Por fin, surgió la luz delante de ellos. Arturo cabalgó más deprisa y, unos instantes después, Dulac, el último del grupo, entró en un claro de forma ovalada. Debía de medir quinientos o seiscientos pasos en su parte más ancha, y estaba rodeado por todos lados por el mismo bosque impenetrable por el que llevaban cabalgando unos buenos diez minutos, así que era mucho más grande de lo que parecía a simple vista. El joven no derrochó ni un segundo pensando en ello. Estaba demasiado ocupado en examinar el círculo de piedra que se erigía en el centro del claro.

Cada uno de los gigantescos menhires medía unos cinco metros de alto y debía de pesar docenas de toneladas. Las inmensas columnas de granito cuidadosamente cincelado formaban un círculo perfecto, en cuyo centro destacaba algo que Dulac no pudo reconocer a causa de la distancia, pero que intuyó grande, sagrado y muy poderoso.

Recordó el nombre que le había dado Arturo a aquel lugar: cromlech. Esa era la palabra que había utilizado. Cromlech…

Dulac la repitió varias veces en su cabeza y le pareció que tenía un sonido inquietante y, al mismo tiempo, familiar. Fuera lo que fuera lo que significara… estaba allí delante.

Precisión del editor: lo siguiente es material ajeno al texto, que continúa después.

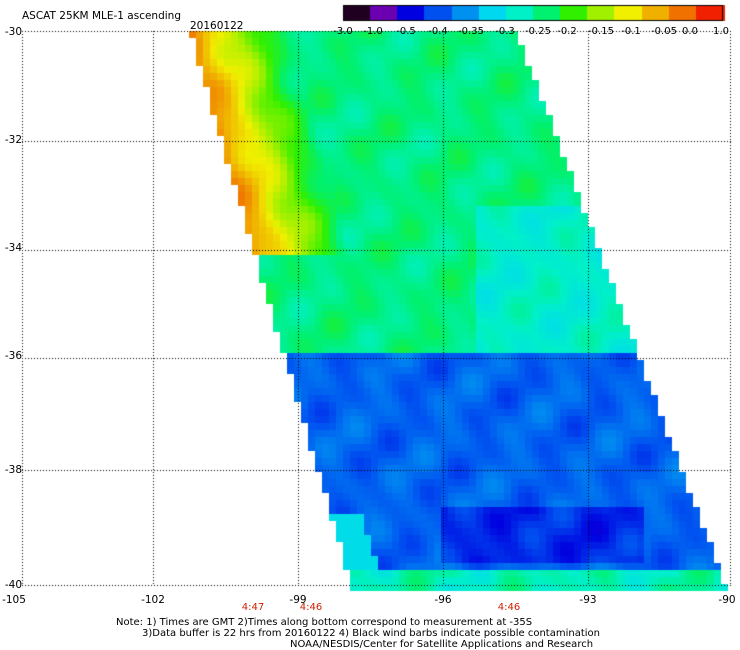 This screenshot has width=740, height=650. What do you see at coordinates (153, 600) in the screenshot?
I see `lon-label: -102` at bounding box center [153, 600].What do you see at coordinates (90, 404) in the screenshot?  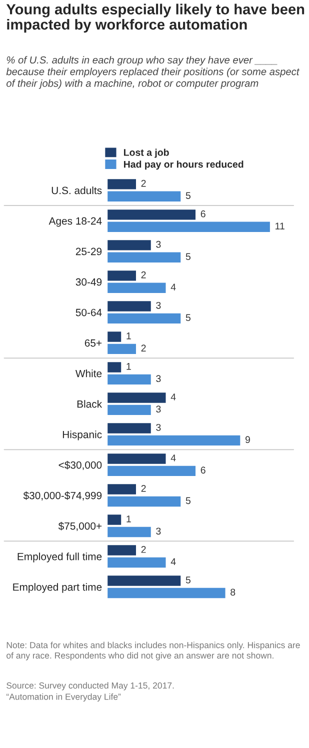 I see `y-tick-label: Black` at bounding box center [90, 404].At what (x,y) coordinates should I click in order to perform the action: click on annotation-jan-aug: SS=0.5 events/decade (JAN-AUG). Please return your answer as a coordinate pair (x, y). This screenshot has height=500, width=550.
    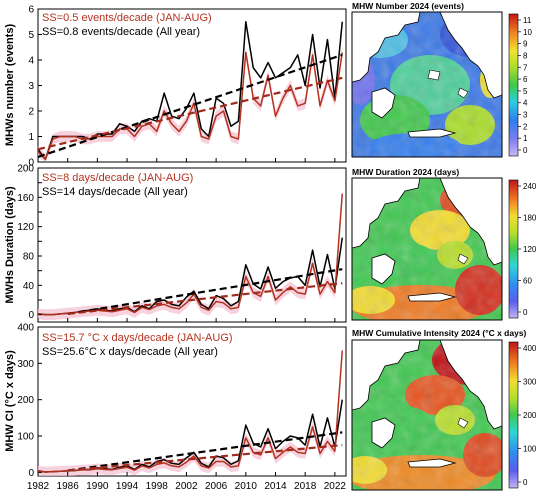
    Looking at the image, I should click on (127, 18).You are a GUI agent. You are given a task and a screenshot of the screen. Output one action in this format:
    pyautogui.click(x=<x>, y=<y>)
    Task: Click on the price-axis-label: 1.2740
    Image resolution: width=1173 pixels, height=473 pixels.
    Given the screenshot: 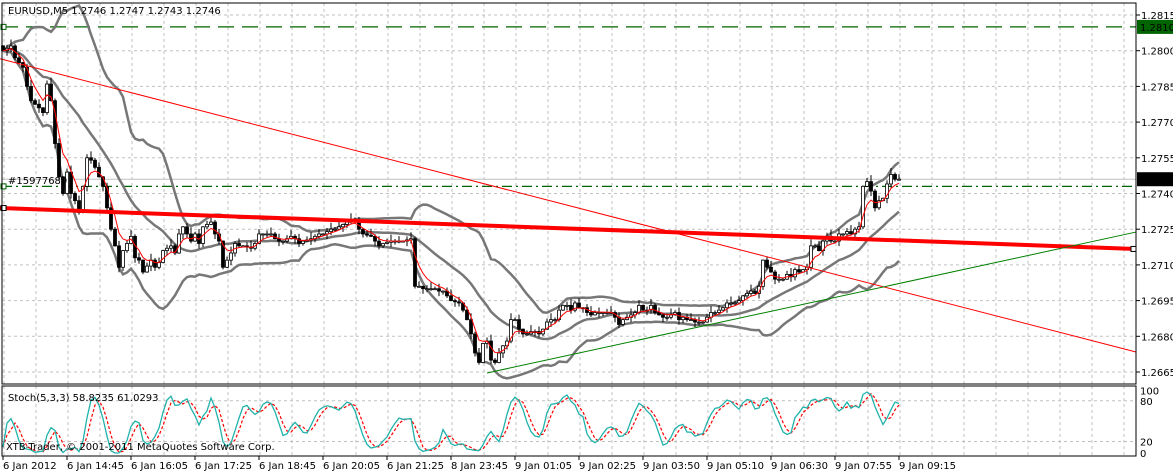 What is the action you would take?
    pyautogui.click(x=1157, y=196)
    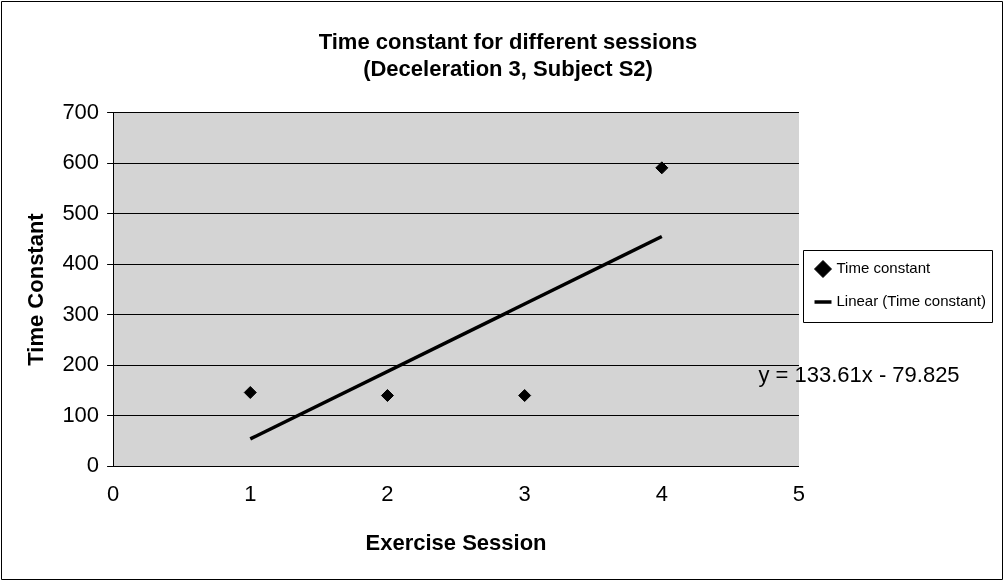  What do you see at coordinates (81, 212) in the screenshot?
I see `y-tick-label: 500` at bounding box center [81, 212].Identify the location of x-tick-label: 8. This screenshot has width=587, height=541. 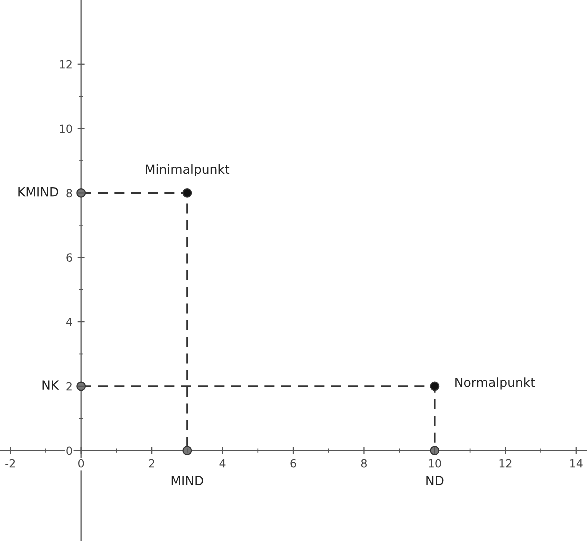
(364, 464).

Arturo levantó la mano derecha y dio el alto. Sir Lioness tiró de las riendas de su caballo con tanta fuerza como si hubiera chocado contra una pared invisible, y permaneció quieto, mientras los demás caballeros se aproximaban a Arturo y formaban un círculo a su alrededor. Dulac tuvo la impresión de que lo hacían para protegerlo. Pero, ¿de qué?